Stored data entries
==*==
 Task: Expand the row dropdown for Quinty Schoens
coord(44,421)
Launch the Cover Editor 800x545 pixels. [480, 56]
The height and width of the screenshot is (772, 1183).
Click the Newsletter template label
==*==
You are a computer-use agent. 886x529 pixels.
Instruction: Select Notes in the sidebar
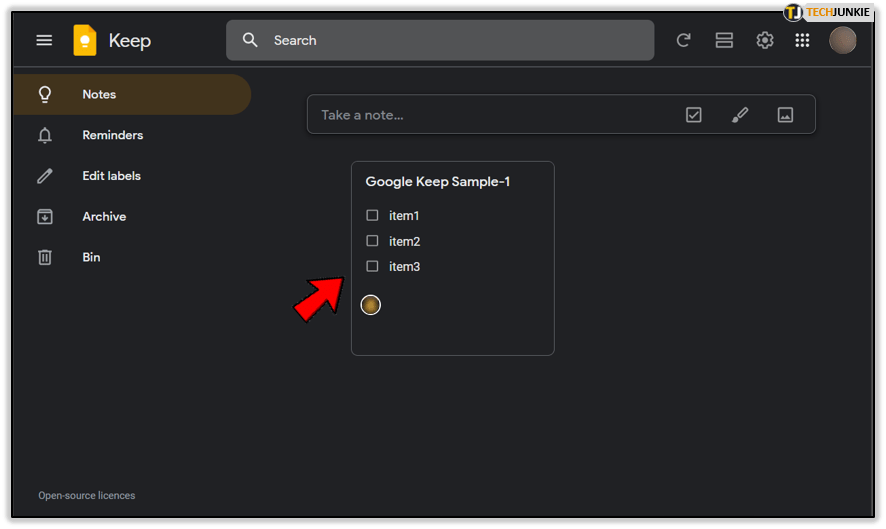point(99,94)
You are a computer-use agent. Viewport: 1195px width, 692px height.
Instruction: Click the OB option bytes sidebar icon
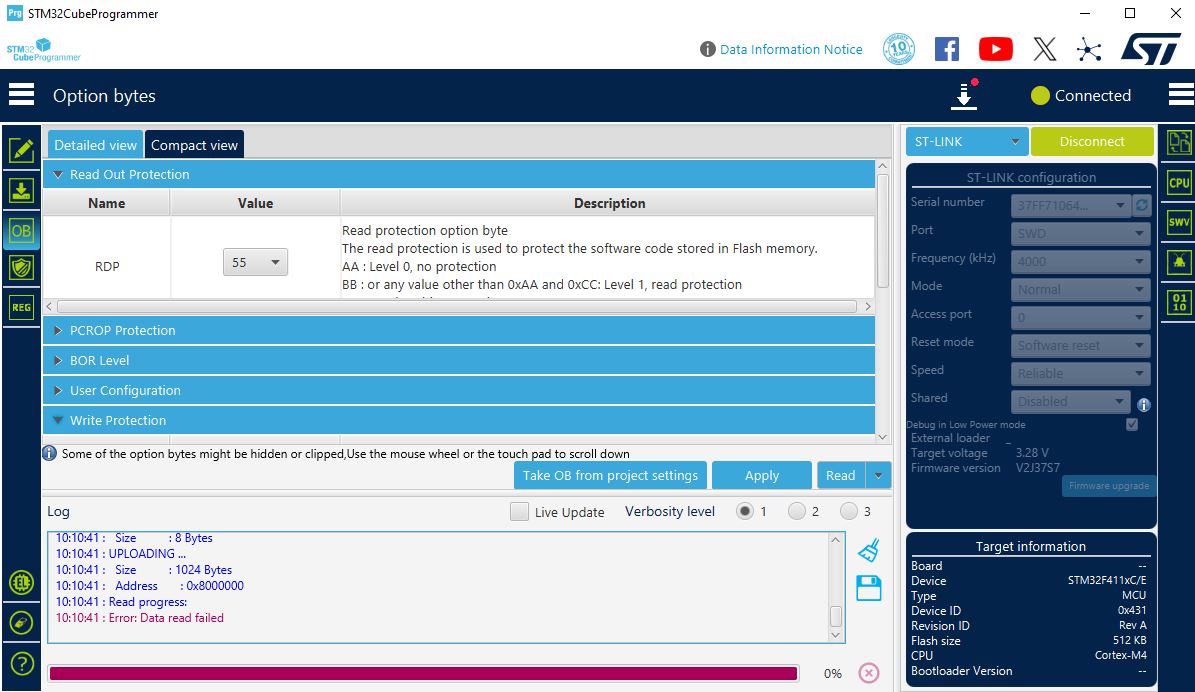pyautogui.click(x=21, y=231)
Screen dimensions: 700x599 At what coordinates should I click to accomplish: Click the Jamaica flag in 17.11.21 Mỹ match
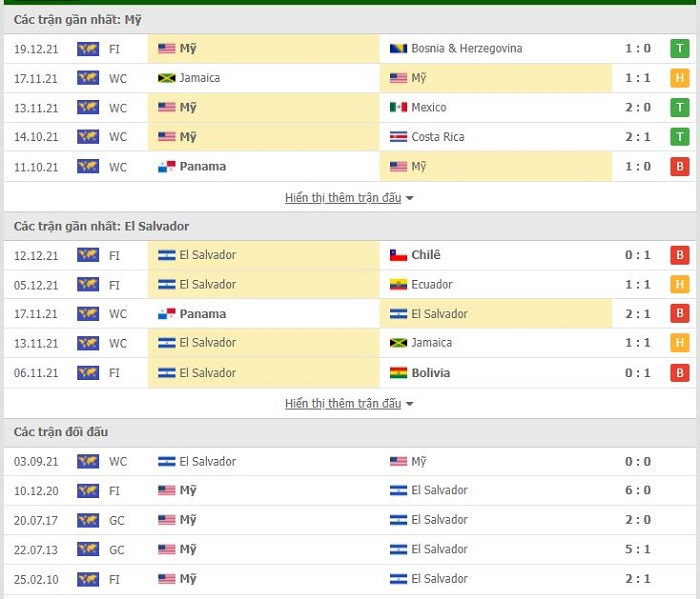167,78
==*==
*Task prompt*
Tell me how many lines in the data include "height", giving only the number.

*Exercise output*
2